• Materials provided:
_ _ _ _

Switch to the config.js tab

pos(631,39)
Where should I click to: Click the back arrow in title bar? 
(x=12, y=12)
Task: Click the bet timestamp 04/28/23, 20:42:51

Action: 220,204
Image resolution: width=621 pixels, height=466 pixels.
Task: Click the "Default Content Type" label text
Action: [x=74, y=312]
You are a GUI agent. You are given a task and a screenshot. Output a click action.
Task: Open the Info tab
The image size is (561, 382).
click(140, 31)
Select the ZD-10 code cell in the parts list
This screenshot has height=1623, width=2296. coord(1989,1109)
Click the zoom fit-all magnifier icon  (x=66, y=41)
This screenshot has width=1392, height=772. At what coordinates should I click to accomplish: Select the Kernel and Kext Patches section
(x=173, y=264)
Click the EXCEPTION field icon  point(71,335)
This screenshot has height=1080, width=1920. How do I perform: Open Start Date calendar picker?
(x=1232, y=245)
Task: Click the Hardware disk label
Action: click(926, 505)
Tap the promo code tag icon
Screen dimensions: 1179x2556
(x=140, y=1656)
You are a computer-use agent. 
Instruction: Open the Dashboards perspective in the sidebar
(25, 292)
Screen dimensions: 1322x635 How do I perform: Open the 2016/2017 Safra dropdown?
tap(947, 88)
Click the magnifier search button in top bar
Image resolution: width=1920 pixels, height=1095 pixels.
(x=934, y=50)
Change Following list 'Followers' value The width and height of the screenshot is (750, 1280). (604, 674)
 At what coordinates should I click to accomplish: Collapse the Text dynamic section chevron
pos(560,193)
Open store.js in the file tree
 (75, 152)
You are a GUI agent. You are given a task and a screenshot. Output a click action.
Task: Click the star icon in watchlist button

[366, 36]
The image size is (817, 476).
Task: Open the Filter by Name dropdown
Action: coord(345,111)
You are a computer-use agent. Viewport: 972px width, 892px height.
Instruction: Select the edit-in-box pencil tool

_ _ _ _

• The exercise:
Render the lines above as a JSON list of strings, one string per line, leaving out blank lines.

• Completed exercise:
[
  "Switch to the config.js tab",
  "pos(631,39)",
  "Where should I click to: Click the back arrow in title bar? ",
  "(x=12, y=12)",
  "Task: Click the bet timestamp 04/28/23, 20:42:51",
  "Action: 220,204",
  "Image resolution: width=621 pixels, height=466 pixels.",
  "Task: Click the \"Default Content Type\" label text",
  "Action: [x=74, y=312]",
  "You are a GUI agent. You are given a task and a screenshot. Output a click action.",
  "Task: Open the Info tab",
  "The image size is (561, 382).",
  "click(140, 31)",
  "Select the ZD-10 code cell in the parts list",
  "This screenshot has height=1623, width=2296. coord(1989,1109)",
  "Click the zoom fit-all magnifier icon  (x=66, y=41)",
  "This screenshot has width=1392, height=772. At what coordinates should I click to accomplish: Select the Kernel and Kext Patches section",
  "(x=173, y=264)",
  "Click the EXCEPTION field icon  point(71,335)",
  "This screenshot has height=1080, width=1920. How do I perform: Open Start Date calendar picker?",
  "(x=1232, y=245)",
  "Task: Click the Hardware disk label",
  "Action: click(926, 505)",
  "Tap the promo code tag icon",
  "Screen dimensions: 1179x2556",
  "(x=140, y=1656)",
  "You are a computer-use agent. ",
  "Instruction: Open the Dashboards perspective in the sidebar",
  "(25, 292)",
  "Screen dimensions: 1322x635 How do I perform: Open the 2016/2017 Safra dropdown?",
  "tap(947, 88)",
  "Click the magnifier search button in top bar",
  "Image resolution: width=1920 pixels, height=1095 pixels.",
  "(x=934, y=50)",
  "Change Following list 'Followers' value The width and height of the screenshot is (750, 1280). (604, 674)",
  " At what coordinates should I click to accomplish: Collapse the Text dynamic section chevron",
  "pos(560,193)",
  "Open store.js in the file tree",
  " (75, 152)",
  "You are a GUI agent. You are given a task and a screenshot. Output a click action.",
  "Task: Click the star icon in watchlist button",
  "[366, 36]",
  "The image size is (817, 476).",
  "Task: Open the Filter by Name dropdown",
  "Action: coord(345,111)",
  "You are a computer-use agent. Viewport: 972px width, 892px height.",
  "Instruction: Select the edit-in-box pencil tool"
]